The Academy Award-winning director has rarely shied away from a challenge during his career - from creating deadly sharks in Jaws to bringing dinosaurs back to life in Jurassic Park. But when it came to envisioning a giant for The BFG, Steven didn't know where to start.

"I don't usually get intimidated by technology," he told Reuters. "I usually try and be at the forefront of technology, but this time I was in the wake of it. It took me a couple of weeks to get my sea legs to really realise how I could best utilise the medium of motion capture."

Based on a novel by Roald Dahl, with a screenplay by the late Melissa Mathison, Walt Disney's The BFG tells the story of Sophie (Ruby Barnhill), an orphaned girl who meets the Big Friendly Giant (BFG), played by Oscar-winning actor Mark Rylance, as they embark on a mission in Giant Country. Unlike other giants, the BFG doesn't eat children, but instead collects and creates dreams to spread through the country.

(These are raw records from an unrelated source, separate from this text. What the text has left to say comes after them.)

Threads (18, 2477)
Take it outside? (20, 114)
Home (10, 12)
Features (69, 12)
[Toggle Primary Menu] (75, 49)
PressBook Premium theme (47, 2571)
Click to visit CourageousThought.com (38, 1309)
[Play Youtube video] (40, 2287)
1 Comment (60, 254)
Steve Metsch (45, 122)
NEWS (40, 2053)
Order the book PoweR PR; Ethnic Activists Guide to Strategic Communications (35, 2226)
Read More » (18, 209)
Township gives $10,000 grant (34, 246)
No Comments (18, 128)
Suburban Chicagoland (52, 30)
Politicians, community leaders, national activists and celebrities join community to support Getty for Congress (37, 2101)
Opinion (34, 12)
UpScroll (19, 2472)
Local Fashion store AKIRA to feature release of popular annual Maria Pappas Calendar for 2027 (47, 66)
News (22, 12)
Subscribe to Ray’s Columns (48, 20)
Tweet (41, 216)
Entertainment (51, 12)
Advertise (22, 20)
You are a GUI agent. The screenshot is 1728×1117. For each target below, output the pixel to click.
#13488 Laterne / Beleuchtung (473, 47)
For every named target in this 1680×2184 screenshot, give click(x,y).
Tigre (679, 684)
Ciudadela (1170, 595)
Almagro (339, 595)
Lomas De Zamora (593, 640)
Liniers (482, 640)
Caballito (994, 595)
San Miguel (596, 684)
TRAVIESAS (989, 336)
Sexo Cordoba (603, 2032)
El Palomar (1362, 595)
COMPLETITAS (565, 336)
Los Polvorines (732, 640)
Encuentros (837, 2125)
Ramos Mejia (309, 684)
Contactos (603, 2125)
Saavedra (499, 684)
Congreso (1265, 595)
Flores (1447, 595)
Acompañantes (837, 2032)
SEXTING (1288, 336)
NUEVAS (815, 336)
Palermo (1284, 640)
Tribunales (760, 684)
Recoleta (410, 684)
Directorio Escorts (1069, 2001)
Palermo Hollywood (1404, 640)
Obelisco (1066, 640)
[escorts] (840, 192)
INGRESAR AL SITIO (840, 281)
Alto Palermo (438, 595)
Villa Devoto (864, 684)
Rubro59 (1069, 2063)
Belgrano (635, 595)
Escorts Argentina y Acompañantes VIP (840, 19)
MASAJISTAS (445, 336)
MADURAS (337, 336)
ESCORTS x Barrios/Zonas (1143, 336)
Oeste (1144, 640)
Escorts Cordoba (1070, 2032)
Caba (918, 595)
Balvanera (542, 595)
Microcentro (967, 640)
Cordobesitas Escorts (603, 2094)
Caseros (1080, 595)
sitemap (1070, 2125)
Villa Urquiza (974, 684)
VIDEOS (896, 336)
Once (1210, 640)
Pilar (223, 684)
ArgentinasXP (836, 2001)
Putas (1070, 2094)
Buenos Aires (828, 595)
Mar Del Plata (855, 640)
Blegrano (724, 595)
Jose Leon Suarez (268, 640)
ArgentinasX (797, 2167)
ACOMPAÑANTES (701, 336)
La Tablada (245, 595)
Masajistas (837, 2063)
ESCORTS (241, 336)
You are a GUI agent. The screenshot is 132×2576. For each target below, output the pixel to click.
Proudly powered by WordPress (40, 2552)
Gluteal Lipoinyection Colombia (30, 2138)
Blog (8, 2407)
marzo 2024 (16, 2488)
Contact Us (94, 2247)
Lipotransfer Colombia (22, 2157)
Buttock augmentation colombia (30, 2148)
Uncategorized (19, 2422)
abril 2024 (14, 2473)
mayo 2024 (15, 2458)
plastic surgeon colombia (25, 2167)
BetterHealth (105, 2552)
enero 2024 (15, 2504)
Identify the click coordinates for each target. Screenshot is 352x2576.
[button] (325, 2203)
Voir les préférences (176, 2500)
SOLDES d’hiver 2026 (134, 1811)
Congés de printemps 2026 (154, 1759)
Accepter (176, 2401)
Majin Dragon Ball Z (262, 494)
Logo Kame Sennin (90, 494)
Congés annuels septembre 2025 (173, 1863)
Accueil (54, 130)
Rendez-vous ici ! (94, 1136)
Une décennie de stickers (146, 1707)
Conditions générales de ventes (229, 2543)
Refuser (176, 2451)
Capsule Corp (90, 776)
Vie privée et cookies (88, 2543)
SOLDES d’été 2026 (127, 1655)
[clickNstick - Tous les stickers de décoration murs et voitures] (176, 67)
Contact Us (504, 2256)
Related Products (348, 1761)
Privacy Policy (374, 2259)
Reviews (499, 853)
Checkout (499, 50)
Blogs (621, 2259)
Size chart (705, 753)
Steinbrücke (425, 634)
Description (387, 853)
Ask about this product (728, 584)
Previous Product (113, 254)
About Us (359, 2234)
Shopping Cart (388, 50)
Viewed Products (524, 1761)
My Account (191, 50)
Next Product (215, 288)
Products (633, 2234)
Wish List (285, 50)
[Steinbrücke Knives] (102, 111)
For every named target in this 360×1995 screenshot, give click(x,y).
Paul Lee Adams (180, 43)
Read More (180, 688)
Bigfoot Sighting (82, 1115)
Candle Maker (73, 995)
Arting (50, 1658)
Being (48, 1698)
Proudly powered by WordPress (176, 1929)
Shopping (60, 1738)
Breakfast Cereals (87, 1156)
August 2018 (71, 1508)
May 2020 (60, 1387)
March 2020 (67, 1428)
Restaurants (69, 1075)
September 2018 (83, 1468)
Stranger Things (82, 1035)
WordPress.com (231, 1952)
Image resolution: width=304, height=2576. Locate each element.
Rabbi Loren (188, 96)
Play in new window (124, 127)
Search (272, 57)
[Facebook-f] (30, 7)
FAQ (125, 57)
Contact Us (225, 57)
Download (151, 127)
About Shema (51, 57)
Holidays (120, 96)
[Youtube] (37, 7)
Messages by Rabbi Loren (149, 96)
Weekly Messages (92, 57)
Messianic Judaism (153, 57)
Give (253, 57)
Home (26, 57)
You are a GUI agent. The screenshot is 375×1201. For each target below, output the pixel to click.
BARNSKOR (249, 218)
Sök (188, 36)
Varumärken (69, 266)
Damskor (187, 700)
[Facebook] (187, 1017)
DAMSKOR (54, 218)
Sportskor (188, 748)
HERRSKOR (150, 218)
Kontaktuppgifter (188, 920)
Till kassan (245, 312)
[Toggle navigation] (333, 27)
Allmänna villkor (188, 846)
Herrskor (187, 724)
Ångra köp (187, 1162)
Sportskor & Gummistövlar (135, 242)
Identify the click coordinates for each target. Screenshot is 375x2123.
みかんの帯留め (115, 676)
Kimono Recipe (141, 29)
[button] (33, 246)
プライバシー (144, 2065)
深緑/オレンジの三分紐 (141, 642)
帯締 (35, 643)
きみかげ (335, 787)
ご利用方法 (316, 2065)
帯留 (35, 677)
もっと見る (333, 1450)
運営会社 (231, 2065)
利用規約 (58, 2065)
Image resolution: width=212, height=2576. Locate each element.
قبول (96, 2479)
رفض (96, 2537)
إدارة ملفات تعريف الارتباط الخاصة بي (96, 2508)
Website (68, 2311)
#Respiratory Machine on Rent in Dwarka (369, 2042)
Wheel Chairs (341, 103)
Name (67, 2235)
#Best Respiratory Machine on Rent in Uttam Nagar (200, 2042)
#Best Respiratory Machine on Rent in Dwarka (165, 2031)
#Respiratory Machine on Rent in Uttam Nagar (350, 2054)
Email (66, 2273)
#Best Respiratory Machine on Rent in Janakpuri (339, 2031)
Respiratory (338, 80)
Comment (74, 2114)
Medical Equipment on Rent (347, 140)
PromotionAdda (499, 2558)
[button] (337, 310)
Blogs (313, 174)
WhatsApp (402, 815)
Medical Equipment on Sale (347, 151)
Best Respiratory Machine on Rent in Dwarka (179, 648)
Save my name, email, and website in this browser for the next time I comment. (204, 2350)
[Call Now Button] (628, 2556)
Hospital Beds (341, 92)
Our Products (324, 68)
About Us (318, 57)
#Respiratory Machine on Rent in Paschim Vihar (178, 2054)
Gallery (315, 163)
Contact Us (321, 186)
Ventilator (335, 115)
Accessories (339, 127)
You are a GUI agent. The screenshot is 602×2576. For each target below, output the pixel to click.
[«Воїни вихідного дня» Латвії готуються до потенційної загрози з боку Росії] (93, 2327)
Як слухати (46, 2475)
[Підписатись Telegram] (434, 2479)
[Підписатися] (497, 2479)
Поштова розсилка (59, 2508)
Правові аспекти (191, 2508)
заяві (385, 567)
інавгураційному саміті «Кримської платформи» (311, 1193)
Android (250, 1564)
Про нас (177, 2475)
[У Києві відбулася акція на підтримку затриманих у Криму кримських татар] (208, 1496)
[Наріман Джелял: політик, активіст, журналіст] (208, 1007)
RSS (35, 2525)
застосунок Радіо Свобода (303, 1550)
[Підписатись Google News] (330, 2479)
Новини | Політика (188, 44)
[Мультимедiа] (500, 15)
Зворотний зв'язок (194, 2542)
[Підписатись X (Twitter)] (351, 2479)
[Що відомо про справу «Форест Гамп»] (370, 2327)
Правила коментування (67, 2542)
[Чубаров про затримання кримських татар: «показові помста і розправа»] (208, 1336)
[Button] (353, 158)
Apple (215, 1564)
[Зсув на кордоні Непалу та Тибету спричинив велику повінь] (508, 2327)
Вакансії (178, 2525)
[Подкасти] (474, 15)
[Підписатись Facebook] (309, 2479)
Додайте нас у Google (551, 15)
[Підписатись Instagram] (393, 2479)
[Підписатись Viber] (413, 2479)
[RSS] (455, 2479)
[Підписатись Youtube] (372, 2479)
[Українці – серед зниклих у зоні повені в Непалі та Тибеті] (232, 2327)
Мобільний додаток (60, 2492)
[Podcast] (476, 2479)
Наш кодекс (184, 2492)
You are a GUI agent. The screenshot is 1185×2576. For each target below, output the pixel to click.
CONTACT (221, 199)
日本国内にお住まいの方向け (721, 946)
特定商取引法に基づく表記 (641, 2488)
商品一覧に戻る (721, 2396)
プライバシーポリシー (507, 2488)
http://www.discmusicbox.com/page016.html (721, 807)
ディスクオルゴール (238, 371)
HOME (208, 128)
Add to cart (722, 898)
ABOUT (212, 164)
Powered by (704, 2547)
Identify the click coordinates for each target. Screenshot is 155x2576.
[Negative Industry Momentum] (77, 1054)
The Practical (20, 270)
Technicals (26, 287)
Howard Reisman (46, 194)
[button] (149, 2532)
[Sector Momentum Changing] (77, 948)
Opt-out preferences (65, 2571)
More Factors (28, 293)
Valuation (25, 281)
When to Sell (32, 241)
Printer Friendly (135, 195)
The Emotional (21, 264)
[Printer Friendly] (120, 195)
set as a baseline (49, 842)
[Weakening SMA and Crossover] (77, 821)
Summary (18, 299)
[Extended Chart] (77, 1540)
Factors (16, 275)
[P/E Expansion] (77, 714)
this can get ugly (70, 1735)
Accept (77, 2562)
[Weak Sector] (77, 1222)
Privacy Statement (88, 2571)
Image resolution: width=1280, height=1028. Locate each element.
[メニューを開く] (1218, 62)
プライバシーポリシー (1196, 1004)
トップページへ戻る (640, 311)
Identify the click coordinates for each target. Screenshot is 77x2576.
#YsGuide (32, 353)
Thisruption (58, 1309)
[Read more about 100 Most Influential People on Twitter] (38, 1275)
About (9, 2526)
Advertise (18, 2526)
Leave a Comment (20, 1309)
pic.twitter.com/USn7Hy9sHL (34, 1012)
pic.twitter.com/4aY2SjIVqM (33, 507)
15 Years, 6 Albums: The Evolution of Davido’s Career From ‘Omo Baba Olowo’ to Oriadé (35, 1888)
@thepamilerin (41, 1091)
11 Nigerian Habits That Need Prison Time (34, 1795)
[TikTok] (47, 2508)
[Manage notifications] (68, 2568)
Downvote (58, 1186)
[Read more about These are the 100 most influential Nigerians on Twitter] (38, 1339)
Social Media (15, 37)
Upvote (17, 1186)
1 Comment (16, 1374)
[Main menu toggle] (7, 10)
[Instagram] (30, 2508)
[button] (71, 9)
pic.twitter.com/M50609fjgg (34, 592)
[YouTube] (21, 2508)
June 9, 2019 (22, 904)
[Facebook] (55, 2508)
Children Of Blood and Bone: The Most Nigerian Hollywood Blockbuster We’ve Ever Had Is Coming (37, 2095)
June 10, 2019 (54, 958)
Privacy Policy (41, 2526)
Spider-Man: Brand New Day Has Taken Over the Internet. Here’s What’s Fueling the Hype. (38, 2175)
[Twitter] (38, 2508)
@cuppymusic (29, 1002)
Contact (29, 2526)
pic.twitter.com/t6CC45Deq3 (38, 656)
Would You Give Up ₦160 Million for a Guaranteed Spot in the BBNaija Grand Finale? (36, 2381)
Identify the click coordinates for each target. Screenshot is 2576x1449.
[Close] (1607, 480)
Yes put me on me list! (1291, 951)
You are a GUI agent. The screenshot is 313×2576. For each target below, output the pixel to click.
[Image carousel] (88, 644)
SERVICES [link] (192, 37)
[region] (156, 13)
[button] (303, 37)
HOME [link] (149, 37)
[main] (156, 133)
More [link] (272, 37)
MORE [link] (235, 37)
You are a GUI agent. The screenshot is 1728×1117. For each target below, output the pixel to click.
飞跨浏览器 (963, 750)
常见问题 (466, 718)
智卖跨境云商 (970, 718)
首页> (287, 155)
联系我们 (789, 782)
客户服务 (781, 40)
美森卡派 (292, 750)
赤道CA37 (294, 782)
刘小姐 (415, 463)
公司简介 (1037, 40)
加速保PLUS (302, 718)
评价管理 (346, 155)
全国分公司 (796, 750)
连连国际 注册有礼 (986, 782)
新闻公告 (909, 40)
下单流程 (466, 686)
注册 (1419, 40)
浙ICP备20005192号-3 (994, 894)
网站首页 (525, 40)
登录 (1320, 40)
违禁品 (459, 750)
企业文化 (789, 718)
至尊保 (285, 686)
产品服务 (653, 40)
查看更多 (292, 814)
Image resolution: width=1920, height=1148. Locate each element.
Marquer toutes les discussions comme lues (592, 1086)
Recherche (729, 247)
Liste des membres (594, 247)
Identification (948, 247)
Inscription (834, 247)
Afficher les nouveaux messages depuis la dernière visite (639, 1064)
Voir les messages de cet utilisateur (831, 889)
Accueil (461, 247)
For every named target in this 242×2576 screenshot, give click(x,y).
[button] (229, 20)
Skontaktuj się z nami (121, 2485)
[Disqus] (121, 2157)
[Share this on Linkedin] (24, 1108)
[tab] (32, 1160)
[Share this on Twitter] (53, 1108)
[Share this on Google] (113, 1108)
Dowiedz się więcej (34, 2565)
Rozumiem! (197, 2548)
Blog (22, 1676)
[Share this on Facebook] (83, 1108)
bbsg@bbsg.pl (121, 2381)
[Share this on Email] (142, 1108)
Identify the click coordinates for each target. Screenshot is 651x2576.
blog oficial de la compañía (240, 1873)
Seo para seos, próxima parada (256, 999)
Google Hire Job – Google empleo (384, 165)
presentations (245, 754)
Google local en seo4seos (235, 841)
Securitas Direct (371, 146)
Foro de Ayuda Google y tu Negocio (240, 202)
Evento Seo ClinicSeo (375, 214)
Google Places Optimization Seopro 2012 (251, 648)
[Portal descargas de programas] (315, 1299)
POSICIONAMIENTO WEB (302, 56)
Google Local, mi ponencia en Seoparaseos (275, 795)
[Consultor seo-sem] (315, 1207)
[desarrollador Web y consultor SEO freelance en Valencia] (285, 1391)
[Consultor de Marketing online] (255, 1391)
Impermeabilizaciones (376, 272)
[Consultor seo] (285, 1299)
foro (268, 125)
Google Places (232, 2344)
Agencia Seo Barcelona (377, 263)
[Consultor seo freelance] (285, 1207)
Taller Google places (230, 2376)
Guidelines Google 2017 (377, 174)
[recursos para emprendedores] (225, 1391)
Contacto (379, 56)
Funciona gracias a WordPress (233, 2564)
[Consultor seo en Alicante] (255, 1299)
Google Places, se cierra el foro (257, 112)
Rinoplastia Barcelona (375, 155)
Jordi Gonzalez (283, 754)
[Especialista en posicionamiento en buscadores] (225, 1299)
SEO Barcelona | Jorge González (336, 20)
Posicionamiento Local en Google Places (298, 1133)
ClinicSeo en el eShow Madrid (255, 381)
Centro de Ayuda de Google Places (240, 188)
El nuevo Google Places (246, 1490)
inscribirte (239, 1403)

Speaking about the movie, Mark said he was pleased the narrative remains close to the beloved book and was impressed with the convincing imagery used to create the BFG onscreen. "Every film of a book brings out a certain essential thing of the book," he explained in the Reuters interview. "In film you need experience and plot. So it's very faithful to the book, but it's a different creature than the book."

The BFG marks Steven's 30th feature film over a career spanning five decades. But the director sees no reason to slow down, and is returning to helm the fifth instalment of the Indiana Jones franchise with Harrison Ford, due for release in 2019. In spite of his continuing success, the 69-year-old finds it difficult to watch his own films.

"I get really flattered when people like my films but I can never see the films the way they can," he shared. "I am never going to enjoy my own output the way other people can."

The BFG hits U.S. theatres on 1 July and U.K. cinemas on 22 July (16).